All of lore.kernel.org
 help / color / mirror / Atom feed
From: "Thomas Hellström" <thomas.hellstrom@linux.intel.com>
To: "Simona Vetter" <simona.vetter@ffwll.ch>,
	"Christian König" <christian.koenig@amd.com>
Cc: Matthew Brost <matthew.brost@intel.com>, dri-devel@lists.freedesktop.org
Subject: Re: [PATCH 4/7] drm/ttm: move LRU walk defines into new internal header
Date: Wed, 02 Oct 2024 13:30:30 +0200	[thread overview]
Message-ID: <4966db2ca3009967de47af018c3e10a30dbacd08.camel@linux.intel.com> (raw)
In-Reply-To: <4c634e5c1bd9907f315d8b3535ebb6154819d5ea.camel@linux.intel.com>

Hi, Christian,

Ping? Can i get an ack to proceed with this?

Thanks,
Thomas



On Wed, 2024-09-18 at 14:57 +0200, Thomas Hellström wrote:
> Sima, Christian
> 
> I've updated the shrinker series now with a guarded for_each macro
> instead:
> 
> https://patchwork.freedesktop.org/patch/614514/?series=131815&rev=9
> 
> (Note I forgot to remove the export of the previous LRU walker).

━━━━━━━━━━━━━━━━━━━━━━━━━━━━━━

Written tasks
(1) According to the mailing list message, what did Thomas forget to remove when updating the shrinker series?
(2) In the listing, print the lines from the line containing "You are a GUI" up to and including the line containing "tap(234, 352)", copied word for word.

━━━━━━━━━━━━━━━━━━━━━━━━━━━━━━

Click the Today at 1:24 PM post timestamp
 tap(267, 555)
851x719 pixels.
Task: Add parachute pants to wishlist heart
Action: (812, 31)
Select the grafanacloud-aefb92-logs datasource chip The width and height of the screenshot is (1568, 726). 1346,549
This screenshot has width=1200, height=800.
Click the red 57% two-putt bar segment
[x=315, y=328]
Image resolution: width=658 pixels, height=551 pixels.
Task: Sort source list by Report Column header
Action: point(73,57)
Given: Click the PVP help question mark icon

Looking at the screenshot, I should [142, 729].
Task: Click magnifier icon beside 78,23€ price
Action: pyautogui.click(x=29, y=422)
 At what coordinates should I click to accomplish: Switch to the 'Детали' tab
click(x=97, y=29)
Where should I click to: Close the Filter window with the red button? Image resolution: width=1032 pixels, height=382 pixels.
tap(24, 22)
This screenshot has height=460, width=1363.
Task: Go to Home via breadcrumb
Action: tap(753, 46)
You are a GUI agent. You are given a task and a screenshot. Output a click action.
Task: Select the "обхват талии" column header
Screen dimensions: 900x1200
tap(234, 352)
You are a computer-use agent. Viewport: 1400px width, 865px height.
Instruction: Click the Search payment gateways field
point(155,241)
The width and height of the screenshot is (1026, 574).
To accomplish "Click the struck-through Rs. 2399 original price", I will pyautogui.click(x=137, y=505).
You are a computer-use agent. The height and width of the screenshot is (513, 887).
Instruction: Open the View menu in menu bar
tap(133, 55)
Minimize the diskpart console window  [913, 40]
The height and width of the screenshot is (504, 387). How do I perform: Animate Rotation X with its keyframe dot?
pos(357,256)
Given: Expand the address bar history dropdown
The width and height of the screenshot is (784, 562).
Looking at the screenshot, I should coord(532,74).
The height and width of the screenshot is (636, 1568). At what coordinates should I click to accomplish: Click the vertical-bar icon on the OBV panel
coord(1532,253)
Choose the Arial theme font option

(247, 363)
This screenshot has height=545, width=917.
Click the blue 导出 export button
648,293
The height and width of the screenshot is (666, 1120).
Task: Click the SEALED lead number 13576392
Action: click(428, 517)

━━━━━━━━━━━━━━━━━━━━━━━━━━━━━━

Completed exercise
(1) He forgot to remove the export of the previous LRU walker.

(2)
You are a GUI agent. You are given a task and a screenshot. Output a click action.
Task: Select the "обхват талии" column header
Screen dimensions: 900x1200
tap(234, 352)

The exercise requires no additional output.